One of the reasons for the mileage requirement is for some officers, such as specialty members like the dive team, marine patrol and SWAT, who need to be able to response quickly when needed, he said.
“We certainly try to encourage those officers to live near the county,” Rinehimer said.
Another reason is community policing.
While the department does have some officers who live outside the county who are “very involved in the community,” Rinehimer’s preference is to have his officers live in James City County.
“With all things being equal, we would prefer officers do live in the communities that they serve as they do typically tend to care more about the communities where they reside, send their kids to school, socialize, etc,” he wrote in an email. “I would not say that living in the community or not is a deciding factor on whether someone is active in community policing.”
Rinehimer said the department devotes a lot of “time and resources” to community policing and “every single officer takes it seriously”.
“I think every department in the country talks about community policing but that’s one of the things that separates our department,” Rinehimer said. “We all know that the stronger our community the better it will be for all of us.”
The Williamsburg Police Department does not have a mileage requirement, meaning officers can live in other jurisdictions but work in Williamsburg.
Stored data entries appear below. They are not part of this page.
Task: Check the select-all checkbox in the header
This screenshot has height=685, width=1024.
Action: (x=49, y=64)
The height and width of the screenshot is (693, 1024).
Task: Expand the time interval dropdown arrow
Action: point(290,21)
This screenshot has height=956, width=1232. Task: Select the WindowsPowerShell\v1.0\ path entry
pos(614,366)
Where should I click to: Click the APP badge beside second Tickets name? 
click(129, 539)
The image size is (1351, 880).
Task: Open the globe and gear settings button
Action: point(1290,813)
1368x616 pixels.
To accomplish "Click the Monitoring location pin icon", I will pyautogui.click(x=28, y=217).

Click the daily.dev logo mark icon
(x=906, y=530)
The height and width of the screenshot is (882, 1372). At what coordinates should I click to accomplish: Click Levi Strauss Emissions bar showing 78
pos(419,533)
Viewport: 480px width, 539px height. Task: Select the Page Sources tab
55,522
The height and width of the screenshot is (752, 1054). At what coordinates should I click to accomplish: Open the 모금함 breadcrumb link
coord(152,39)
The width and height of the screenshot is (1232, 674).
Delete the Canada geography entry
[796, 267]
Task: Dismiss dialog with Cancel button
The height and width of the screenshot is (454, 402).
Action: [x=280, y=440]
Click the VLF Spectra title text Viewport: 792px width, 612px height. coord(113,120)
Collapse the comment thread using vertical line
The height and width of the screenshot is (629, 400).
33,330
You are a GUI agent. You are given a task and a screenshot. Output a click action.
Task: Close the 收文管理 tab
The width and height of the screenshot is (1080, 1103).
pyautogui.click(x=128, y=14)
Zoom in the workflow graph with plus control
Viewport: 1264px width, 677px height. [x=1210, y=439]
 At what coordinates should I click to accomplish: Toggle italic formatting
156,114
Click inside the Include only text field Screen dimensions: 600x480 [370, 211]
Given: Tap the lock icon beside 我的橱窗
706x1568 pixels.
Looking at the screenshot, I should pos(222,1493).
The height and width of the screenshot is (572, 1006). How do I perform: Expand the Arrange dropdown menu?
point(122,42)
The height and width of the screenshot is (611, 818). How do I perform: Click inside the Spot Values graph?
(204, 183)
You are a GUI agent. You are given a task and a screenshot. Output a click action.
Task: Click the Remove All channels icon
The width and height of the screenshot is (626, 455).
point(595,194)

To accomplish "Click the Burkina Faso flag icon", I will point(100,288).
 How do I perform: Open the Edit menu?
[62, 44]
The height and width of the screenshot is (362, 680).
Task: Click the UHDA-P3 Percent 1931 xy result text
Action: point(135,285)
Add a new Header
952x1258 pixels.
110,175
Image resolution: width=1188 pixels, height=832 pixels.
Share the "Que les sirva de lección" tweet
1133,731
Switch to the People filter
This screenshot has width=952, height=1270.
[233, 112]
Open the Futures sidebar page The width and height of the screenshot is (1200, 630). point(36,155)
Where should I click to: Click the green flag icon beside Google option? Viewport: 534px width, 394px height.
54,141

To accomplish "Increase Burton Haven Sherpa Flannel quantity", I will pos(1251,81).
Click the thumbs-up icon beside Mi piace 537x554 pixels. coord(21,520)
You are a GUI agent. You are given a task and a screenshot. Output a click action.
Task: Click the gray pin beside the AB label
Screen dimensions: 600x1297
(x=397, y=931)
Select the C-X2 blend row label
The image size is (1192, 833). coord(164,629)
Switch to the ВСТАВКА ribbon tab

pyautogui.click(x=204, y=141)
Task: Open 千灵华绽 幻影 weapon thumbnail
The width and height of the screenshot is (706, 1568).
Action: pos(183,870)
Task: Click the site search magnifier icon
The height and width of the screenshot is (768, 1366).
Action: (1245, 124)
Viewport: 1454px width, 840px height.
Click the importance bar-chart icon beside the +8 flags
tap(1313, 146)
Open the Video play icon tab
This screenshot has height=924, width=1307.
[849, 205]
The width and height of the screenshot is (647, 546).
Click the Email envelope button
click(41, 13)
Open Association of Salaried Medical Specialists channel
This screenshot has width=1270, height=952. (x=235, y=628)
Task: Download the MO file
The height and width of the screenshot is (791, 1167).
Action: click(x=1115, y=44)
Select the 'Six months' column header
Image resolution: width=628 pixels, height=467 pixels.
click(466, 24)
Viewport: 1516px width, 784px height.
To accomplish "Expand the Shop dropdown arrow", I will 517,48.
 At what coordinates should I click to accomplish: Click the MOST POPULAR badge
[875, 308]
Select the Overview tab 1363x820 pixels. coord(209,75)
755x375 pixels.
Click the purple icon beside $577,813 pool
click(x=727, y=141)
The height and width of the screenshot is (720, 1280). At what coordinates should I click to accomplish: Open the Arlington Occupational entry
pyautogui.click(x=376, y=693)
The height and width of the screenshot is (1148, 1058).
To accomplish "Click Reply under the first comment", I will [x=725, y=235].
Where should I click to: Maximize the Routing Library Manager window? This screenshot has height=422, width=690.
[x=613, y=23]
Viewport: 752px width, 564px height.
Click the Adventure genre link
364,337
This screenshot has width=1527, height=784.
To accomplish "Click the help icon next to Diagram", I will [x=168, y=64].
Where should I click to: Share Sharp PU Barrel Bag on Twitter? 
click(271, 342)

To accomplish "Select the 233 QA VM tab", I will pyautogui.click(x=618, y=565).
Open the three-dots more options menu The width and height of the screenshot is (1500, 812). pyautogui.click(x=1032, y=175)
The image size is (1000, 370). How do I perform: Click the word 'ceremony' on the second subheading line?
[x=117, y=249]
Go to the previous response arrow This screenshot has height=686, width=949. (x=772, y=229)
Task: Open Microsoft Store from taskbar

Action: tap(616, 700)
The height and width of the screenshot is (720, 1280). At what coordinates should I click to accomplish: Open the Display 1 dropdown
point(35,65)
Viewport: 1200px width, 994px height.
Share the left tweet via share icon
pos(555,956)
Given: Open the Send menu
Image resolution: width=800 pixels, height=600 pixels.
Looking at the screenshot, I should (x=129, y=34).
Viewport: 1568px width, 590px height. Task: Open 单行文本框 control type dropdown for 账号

“You’re subject to call back, but there’s no requirement,” said police Chief Sean Dunn.
When asked if whether an officer living in the area they serve makes a difference in community policing, he said the Historic Triangle community “overlaps on so many different levels.”
“Chances are you are a part of the larger Historic Triangle community,” Dunn said. “Maybe it makes a difference in some places, I certainly don’t feel like there is a tremendous benefit.”
He noted a lot of the officers have “very close ties here” and the area is “really just one big community.”
“I certainly don’t think it distracts from the work that the officers do,” he added.
The department has a total of 38 sworn police officers: 8 officers live in Williamsburg, 6 live in York County and 12 live in James City County. The remaining 12 officers live in other jurisdictions.
Dunn said all their officers are committed to serving the community “regardless of where they lay their heads at night.”
“Our region may be separated by jurisdictional lines but we make up one greater cohesive community,” he wrote in an email. “Often times, residents and visitors alike are unsure of the actual locality they are in due to the almost seamless transition from one jurisdiction to another.”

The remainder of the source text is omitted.